Below is the data. Give it again, complete and exact.

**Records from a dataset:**
☆ ☆ ☆ ☆ ☆ ☆ ☆

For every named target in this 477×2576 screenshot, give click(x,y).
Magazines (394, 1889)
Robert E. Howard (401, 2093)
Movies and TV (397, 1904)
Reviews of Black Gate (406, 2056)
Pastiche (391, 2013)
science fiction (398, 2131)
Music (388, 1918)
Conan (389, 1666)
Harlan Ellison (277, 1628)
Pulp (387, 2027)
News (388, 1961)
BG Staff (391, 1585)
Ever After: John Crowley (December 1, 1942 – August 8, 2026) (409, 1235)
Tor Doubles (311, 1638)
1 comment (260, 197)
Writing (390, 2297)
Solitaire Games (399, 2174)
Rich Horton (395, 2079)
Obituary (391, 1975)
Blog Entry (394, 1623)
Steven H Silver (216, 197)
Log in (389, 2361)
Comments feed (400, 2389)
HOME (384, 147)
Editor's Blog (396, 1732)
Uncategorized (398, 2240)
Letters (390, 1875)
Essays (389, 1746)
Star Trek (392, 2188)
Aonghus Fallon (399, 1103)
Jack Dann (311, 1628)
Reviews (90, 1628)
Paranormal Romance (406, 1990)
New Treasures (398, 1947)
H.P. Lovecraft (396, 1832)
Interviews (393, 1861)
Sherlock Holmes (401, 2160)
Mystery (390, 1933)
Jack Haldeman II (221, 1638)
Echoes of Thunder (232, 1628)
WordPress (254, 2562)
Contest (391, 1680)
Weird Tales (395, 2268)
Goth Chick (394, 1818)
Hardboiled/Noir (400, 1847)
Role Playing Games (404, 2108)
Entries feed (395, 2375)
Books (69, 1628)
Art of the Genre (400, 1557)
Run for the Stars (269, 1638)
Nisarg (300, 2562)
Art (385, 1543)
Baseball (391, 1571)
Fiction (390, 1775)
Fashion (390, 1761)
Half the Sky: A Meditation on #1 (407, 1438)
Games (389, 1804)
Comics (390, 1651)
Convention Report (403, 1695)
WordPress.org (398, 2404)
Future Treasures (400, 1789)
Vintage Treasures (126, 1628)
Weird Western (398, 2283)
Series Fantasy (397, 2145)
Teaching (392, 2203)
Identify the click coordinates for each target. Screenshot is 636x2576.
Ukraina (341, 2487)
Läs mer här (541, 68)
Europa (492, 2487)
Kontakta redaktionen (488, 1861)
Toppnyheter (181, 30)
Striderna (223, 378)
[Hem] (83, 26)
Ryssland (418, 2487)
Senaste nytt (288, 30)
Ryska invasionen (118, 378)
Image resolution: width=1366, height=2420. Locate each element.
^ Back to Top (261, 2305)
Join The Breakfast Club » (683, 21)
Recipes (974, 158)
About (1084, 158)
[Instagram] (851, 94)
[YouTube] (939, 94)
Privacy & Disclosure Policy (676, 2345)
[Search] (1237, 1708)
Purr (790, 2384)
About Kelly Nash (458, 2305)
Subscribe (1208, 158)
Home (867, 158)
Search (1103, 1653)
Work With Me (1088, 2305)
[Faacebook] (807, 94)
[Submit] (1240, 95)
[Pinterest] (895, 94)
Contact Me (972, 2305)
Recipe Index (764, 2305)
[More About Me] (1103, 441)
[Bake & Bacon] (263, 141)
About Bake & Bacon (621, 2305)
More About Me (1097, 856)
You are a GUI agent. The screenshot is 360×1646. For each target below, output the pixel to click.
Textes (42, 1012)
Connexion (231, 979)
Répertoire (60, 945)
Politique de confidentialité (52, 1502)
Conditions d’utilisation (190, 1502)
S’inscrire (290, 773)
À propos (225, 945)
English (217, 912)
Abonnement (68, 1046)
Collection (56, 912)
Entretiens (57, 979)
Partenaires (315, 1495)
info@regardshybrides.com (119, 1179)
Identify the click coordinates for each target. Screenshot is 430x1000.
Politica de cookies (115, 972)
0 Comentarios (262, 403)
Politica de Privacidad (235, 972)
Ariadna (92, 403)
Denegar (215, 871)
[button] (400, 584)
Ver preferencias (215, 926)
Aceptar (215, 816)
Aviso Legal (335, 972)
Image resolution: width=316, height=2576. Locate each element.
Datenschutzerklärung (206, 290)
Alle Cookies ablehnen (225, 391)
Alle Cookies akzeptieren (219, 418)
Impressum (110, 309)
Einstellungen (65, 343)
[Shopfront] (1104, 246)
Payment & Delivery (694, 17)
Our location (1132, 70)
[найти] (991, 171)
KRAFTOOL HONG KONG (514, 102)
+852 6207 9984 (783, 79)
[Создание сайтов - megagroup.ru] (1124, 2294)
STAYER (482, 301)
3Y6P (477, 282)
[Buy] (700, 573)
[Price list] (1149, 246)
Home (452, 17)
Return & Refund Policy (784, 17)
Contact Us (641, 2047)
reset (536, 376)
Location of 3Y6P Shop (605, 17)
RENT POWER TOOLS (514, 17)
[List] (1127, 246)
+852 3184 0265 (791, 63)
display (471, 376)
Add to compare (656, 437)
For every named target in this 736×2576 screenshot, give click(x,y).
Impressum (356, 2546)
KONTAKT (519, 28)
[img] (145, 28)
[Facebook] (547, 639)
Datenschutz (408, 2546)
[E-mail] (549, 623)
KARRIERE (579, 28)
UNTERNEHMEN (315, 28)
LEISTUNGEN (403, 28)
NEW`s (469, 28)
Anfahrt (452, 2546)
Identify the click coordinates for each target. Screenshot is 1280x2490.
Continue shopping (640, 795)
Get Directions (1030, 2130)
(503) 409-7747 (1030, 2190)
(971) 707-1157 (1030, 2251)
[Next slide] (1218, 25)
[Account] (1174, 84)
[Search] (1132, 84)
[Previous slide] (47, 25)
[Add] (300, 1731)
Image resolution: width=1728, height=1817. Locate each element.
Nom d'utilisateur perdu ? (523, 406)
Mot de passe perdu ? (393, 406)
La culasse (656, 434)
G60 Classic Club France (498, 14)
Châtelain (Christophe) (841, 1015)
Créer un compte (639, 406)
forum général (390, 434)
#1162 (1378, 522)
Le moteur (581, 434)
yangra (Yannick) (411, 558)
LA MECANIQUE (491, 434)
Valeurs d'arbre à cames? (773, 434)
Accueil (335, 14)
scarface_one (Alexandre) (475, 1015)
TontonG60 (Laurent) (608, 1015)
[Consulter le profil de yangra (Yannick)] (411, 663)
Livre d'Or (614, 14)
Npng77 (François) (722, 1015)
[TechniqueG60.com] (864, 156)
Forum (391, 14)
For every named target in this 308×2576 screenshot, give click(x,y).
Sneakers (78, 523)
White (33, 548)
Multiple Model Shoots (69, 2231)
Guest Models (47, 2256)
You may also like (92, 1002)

☆ ☆ ☆ ☆ ☆ ☆ ☆

**Written answer:**
For every named target in this 477×2576 screenshot, give click(x,y).
Magazines (394, 1889)
Robert E. Howard (401, 2093)
Movies and TV (397, 1904)
Reviews of Black Gate (406, 2056)
Pastiche (391, 2013)
science fiction (398, 2131)
Music (388, 1918)
Conan (389, 1666)
Harlan Ellison (277, 1628)
Pulp (387, 2027)
News (388, 1961)
BG Staff (391, 1585)
Ever After: John Crowley (December 1, 1942 – August 8, 2026) (409, 1235)
Tor Doubles (311, 1638)
1 comment (260, 197)
Writing (390, 2297)
Solitaire Games (399, 2174)
Rich Horton (395, 2079)
Obituary (391, 1975)
Blog Entry (394, 1623)
Steven H Silver (216, 197)
Log in (389, 2361)
Comments feed (400, 2389)
HOME (384, 147)
Editor's Blog (396, 1732)
Uncategorized (398, 2240)
Letters (390, 1875)
Essays (389, 1746)
Star Trek (392, 2188)
Aonghus Fallon (399, 1103)
Jack Dann (311, 1628)
Reviews (90, 1628)
Paranormal Romance (406, 1990)
New Treasures (398, 1947)
H.P. Lovecraft (396, 1832)
Interviews (393, 1861)
Sherlock Holmes (401, 2160)
Mystery (390, 1933)
Jack Haldeman II (221, 1638)
Echoes of Thunder (232, 1628)
WordPress (254, 2562)
Contest (391, 1680)
Weird Tales (395, 2268)
Goth Chick (394, 1818)
Hardboiled/Noir (400, 1847)
Role Playing Games (404, 2108)
Entries feed (395, 2375)
Books (69, 1628)
Art of the Genre (400, 1557)
Run for the Stars (269, 1638)
Nisarg (300, 2562)
Art (385, 1543)
Baseball (391, 1571)
Fiction (390, 1775)
Fashion (390, 1761)
Half the Sky: A Meditation on #1 (407, 1438)
Games (389, 1804)
Comics (390, 1651)
Convention Report (403, 1695)
WordPress.org (398, 2404)
Future Treasures (400, 1789)
Vintage Treasures (126, 1628)
Weird Western (398, 2283)
Series Fantasy (397, 2145)
Teaching (392, 2203)
Identify the click coordinates for each target. Screenshot is 636x2576.
Ukraina (341, 2487)
Läs mer här (541, 68)
Europa (492, 2487)
Kontakta redaktionen (488, 1861)
Toppnyheter (181, 30)
Striderna (223, 378)
[Hem] (83, 26)
Ryssland (418, 2487)
Senaste nytt (288, 30)
Ryska invasionen (118, 378)
Image resolution: width=1366, height=2420. Locate each element.
^ Back to Top (261, 2305)
Join The Breakfast Club » (683, 21)
Recipes (974, 158)
About (1084, 158)
[Instagram] (851, 94)
[YouTube] (939, 94)
Privacy & Disclosure Policy (676, 2345)
[Search] (1237, 1708)
Purr (790, 2384)
About Kelly Nash (458, 2305)
Subscribe (1208, 158)
Home (867, 158)
Search (1103, 1653)
Work With Me (1088, 2305)
[Faacebook] (807, 94)
[Submit] (1240, 95)
[Pinterest] (895, 94)
Contact Me (972, 2305)
Recipe Index (764, 2305)
[More About Me] (1103, 441)
[Bake & Bacon] (263, 141)
About Bake & Bacon (621, 2305)
More About Me (1097, 856)
You are a GUI agent. The screenshot is 360×1646. For each target below, output the pixel to click.
Textes (42, 1012)
Connexion (231, 979)
Répertoire (60, 945)
Politique de confidentialité (52, 1502)
Conditions d’utilisation (190, 1502)
S’inscrire (290, 773)
À propos (225, 945)
English (217, 912)
Abonnement (68, 1046)
Collection (56, 912)
Entretiens (57, 979)
Partenaires (315, 1495)
info@regardshybrides.com (119, 1179)
Identify the click coordinates for each target. Screenshot is 430x1000.
Politica de cookies (115, 972)
0 Comentarios (262, 403)
Politica de Privacidad (235, 972)
Ariadna (92, 403)
Denegar (215, 871)
[button] (400, 584)
Ver preferencias (215, 926)
Aceptar (215, 816)
Aviso Legal (335, 972)
Image resolution: width=316, height=2576. Locate each element.
Datenschutzerklärung (206, 290)
Alle Cookies ablehnen (225, 391)
Alle Cookies akzeptieren (219, 418)
Impressum (110, 309)
Einstellungen (65, 343)
[Shopfront] (1104, 246)
Payment & Delivery (694, 17)
Our location (1132, 70)
[найти] (991, 171)
KRAFTOOL HONG KONG (514, 102)
+852 6207 9984 (783, 79)
[Создание сайтов - megagroup.ru] (1124, 2294)
STAYER (482, 301)
3Y6P (477, 282)
[Buy] (700, 573)
[Price list] (1149, 246)
Home (452, 17)
Return & Refund Policy (784, 17)
Contact Us (641, 2047)
reset (536, 376)
Location of 3Y6P Shop (605, 17)
RENT POWER TOOLS (514, 17)
[List] (1127, 246)
+852 3184 0265 (791, 63)
display (471, 376)
Add to compare (656, 437)
For every named target in this 736×2576 screenshot, give click(x,y).
Impressum (356, 2546)
KONTAKT (519, 28)
[img] (145, 28)
[Facebook] (547, 639)
Datenschutz (408, 2546)
[E-mail] (549, 623)
KARRIERE (579, 28)
UNTERNEHMEN (315, 28)
LEISTUNGEN (403, 28)
NEW`s (469, 28)
Anfahrt (452, 2546)
Identify the click coordinates for each target. Screenshot is 1280x2490.
Continue shopping (640, 795)
Get Directions (1030, 2130)
(503) 409-7747 (1030, 2190)
(971) 707-1157 (1030, 2251)
[Next slide] (1218, 25)
[Account] (1174, 84)
[Search] (1132, 84)
[Previous slide] (47, 25)
[Add] (300, 1731)
Image resolution: width=1728, height=1817. Locate each element.
Nom d'utilisateur perdu ? (523, 406)
Mot de passe perdu ? (393, 406)
La culasse (656, 434)
G60 Classic Club France (498, 14)
Châtelain (Christophe) (841, 1015)
Créer un compte (639, 406)
forum général (390, 434)
#1162 (1378, 522)
Le moteur (581, 434)
yangra (Yannick) (411, 558)
LA MECANIQUE (491, 434)
Valeurs d'arbre à cames? (773, 434)
Accueil (335, 14)
scarface_one (Alexandre) (475, 1015)
TontonG60 (Laurent) (608, 1015)
[Consulter le profil de yangra (Yannick)] (411, 663)
Livre d'Or (614, 14)
Npng77 (François) (722, 1015)
[TechniqueG60.com] (864, 156)
Forum (391, 14)
For every named target in this 308×2576 screenshot, give click(x,y).
Sneakers (78, 523)
White (33, 548)
Multiple Model Shoots (69, 2231)
Guest Models (47, 2256)
You may also like (92, 1002)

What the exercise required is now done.